Я не стал бы говорить о творческом кризисе применительно к Шпаликову, потому что лучшие свои работы он написал в конце шестидесятых — начале семидесятых. Шпаликов как раз, по-моему, он был на таком восходящем тренде, он менялся к лучшему. Я не очень люблю Шпаликова раннего, то есть люблю, но это не мое. А вот для меня Шпаликов начинается с «Долгой счастливой жизни» — гениальной картины, которая оказалась абсолютно непонятой в России сначала, была очень тепло принята на Западе, куда его не выпустили презентовать фильм. И конечно, лучшие сценарии Шпаликова — это «Все наши дни рождения», «Прыг-скок, обвалился потолок» и, конечно, «Девочка Надя, чего тебе надо?».
Он писал все лучше. Другое дело, что он жил все хуже. И это была расплата за ту жизнь, которую он продолжал: за активное творчество, за попытку не сдаваться, за нежелание унижаться, за нежелание впадать в конформизм. И кстати говоря, шпаликовская стратегия приносила свои плоды — его все-таки умудрялись ставить. Шепитько поставила «Ты и я». И в общем я уверен, что Соловьев в конце концов пробил бы и «Все наши дни рождения» (пробил же он «Сто дней после детства» — картину, казалось бы, совершенно неприемлемую по тем временам, но как-то они с Александровым сумели это сделать).

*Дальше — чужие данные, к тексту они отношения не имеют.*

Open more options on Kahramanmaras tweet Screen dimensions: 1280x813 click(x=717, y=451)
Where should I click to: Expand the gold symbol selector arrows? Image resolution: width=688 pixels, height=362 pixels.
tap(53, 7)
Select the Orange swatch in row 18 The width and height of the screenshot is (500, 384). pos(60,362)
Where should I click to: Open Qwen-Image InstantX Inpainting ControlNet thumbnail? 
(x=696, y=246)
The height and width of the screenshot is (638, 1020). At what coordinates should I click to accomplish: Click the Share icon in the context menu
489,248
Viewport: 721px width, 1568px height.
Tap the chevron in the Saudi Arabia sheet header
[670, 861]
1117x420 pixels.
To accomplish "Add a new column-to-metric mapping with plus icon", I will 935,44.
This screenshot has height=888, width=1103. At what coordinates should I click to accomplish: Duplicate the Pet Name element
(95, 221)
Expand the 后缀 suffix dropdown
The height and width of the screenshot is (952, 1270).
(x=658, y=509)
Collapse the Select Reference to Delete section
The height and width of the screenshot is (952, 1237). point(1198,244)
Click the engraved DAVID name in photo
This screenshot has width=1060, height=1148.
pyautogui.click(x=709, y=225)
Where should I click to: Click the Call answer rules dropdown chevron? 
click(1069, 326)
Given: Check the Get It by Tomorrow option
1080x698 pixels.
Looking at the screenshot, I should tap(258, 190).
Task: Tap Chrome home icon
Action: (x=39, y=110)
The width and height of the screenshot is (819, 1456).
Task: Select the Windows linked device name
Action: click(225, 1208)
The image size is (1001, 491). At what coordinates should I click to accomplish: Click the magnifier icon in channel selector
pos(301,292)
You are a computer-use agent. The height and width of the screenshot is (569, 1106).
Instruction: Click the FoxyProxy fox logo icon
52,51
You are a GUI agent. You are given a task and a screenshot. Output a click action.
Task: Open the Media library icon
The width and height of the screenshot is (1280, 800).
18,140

То есть Шпаликов, безусловно, он просто устал, он просто был абсолютно замучен условиями жизни и невозможностью существовать по своим правилам. Ему не хотелось унижаться, ему не хотелось совпадать с эпохой. Помните, из воспоминаний, кажется, Павла Финна (хотя я и не уверен), он шел по коридору кричал: «Не хочу, не могу больше! Не могу быть рабом!» Вот это я понимаю очень хорошо.